Records from a collection
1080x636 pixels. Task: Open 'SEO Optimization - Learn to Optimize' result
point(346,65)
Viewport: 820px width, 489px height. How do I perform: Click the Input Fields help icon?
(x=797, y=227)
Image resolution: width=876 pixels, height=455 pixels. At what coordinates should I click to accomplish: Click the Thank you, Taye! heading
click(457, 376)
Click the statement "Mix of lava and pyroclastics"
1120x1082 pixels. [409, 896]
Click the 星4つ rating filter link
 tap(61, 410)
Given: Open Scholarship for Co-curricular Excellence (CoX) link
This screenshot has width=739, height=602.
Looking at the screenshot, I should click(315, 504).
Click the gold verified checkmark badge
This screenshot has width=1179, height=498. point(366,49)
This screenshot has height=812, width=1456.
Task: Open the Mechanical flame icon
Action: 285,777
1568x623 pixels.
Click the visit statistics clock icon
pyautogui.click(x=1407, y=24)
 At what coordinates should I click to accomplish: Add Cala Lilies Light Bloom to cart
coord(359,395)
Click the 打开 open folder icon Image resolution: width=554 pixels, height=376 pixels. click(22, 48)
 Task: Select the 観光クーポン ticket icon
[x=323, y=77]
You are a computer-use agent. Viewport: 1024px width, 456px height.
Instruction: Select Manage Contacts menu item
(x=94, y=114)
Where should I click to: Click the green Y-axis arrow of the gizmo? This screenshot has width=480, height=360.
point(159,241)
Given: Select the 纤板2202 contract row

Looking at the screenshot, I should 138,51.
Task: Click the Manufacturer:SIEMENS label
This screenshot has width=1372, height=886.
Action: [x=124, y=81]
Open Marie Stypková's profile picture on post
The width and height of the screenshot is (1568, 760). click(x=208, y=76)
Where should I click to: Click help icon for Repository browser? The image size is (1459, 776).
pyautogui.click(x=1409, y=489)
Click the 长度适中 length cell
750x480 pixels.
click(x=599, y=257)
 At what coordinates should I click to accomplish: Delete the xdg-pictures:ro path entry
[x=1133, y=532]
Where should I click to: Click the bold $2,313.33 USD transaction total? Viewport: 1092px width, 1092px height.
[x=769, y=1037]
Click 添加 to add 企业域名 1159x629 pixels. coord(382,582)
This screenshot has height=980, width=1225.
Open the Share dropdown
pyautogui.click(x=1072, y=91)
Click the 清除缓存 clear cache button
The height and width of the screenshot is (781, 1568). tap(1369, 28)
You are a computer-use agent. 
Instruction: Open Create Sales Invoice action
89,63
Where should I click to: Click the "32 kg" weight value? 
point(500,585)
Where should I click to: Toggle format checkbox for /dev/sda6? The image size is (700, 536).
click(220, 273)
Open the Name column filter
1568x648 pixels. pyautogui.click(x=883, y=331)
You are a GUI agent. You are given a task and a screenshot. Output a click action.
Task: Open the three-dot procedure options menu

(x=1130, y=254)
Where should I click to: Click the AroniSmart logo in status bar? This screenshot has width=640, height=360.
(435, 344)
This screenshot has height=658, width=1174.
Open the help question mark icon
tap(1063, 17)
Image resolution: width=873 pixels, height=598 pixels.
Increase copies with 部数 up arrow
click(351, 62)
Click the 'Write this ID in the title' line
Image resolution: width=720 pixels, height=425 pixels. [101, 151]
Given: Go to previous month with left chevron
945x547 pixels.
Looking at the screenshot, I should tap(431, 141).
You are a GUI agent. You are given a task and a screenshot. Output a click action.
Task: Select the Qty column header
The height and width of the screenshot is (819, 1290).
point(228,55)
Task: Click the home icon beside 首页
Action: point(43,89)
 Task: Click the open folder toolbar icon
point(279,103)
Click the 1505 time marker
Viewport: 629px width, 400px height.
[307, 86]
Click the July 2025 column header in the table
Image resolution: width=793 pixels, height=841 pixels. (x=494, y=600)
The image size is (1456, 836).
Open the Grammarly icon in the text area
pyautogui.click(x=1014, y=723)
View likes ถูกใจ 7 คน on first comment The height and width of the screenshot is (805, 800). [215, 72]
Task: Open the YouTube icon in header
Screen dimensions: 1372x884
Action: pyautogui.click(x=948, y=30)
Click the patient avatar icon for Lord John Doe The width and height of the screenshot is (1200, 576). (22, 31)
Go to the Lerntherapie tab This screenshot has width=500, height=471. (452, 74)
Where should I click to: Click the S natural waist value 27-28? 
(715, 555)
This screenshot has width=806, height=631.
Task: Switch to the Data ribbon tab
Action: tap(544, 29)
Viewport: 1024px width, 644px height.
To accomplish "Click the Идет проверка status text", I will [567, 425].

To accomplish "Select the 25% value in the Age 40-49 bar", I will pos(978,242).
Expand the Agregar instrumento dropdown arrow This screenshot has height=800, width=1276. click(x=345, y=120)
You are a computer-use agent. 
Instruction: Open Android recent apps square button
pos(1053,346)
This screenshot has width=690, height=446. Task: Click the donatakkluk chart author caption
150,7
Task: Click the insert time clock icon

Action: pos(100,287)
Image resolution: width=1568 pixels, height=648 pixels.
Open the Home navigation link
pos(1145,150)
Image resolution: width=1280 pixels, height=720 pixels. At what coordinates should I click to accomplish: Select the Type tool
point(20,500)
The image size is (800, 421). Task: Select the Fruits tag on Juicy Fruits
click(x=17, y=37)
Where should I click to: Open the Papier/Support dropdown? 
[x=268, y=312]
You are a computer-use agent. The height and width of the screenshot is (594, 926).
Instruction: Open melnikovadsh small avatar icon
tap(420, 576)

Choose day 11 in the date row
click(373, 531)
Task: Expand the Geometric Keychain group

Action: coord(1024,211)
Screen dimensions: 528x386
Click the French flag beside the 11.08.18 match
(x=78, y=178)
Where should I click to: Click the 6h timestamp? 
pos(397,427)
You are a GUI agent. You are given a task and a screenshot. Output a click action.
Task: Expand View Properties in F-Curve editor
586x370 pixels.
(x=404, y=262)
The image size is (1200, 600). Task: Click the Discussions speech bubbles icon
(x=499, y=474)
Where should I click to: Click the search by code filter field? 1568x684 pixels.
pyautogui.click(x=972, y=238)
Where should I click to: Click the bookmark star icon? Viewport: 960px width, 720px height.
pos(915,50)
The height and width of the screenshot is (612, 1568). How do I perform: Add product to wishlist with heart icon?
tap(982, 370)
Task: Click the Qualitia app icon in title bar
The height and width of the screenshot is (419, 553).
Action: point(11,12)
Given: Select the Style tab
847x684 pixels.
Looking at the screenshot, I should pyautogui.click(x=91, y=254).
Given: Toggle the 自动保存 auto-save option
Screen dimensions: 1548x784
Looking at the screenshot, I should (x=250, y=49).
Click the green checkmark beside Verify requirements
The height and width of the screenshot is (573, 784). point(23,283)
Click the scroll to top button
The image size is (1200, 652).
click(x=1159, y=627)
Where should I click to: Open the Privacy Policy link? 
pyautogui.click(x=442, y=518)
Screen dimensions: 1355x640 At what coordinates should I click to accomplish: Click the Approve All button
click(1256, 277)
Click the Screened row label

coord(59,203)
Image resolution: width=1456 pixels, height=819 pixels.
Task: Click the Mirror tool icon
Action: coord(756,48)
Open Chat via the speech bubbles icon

■ **Job**: Format the lines above as a JSON list of strings, one string per line and no blank lines, from the line with "Expand the Agregar" up to and including the line with "Action: point(11,12)".

■ **The answer**:
[
  "Expand the Agregar instrumento dropdown arrow This screenshot has height=800, width=1276. click(x=345, y=120)",
  "You are a computer-use agent. ",
  "Instruction: Open Android recent apps square button",
  "pos(1053,346)",
  "This screenshot has width=690, height=446. Task: Click the donatakkluk chart author caption",
  "150,7",
  "Task: Click the insert time clock icon",
  "Action: pos(100,287)",
  "Image resolution: width=1568 pixels, height=648 pixels.",
  "Open the Home navigation link",
  "pos(1145,150)",
  "Image resolution: width=1280 pixels, height=720 pixels. At what coordinates should I click to accomplish: Select the Type tool",
  "point(20,500)",
  "The image size is (800, 421). Task: Select the Fruits tag on Juicy Fruits",
  "click(x=17, y=37)",
  "Where should I click to: Open the Papier/Support dropdown? ",
  "[x=268, y=312]",
  "You are a computer-use agent. The height and width of the screenshot is (594, 926).",
  "Instruction: Open melnikovadsh small avatar icon",
  "tap(420, 576)",
  "Choose day 11 in the date row",
  "click(373, 531)",
  "Task: Expand the Geometric Keychain group",
  "Action: coord(1024,211)",
  "Screen dimensions: 528x386",
  "Click the French flag beside the 11.08.18 match",
  "(x=78, y=178)",
  "Where should I click to: Click the 6h timestamp? ",
  "pos(397,427)",
  "You are a GUI agent. You are given a task and a screenshot. Output a click action.",
  "Task: Expand View Properties in F-Curve editor",
  "586x370 pixels.",
  "(x=404, y=262)",
  "The image size is (1200, 600). Task: Click the Discussions speech bubbles icon",
  "(x=499, y=474)",
  "Where should I click to: Click the search by code filter field? 1568x684 pixels.",
  "pyautogui.click(x=972, y=238)",
  "Where should I click to: Click the bookmark star icon? Viewport: 960px width, 720px height.",
  "pos(915,50)",
  "The height and width of the screenshot is (612, 1568). How do I perform: Add product to wishlist with heart icon?",
  "tap(982, 370)",
  "Task: Click the Qualitia app icon in title bar",
  "The height and width of the screenshot is (419, 553).",
  "Action: point(11,12)"
]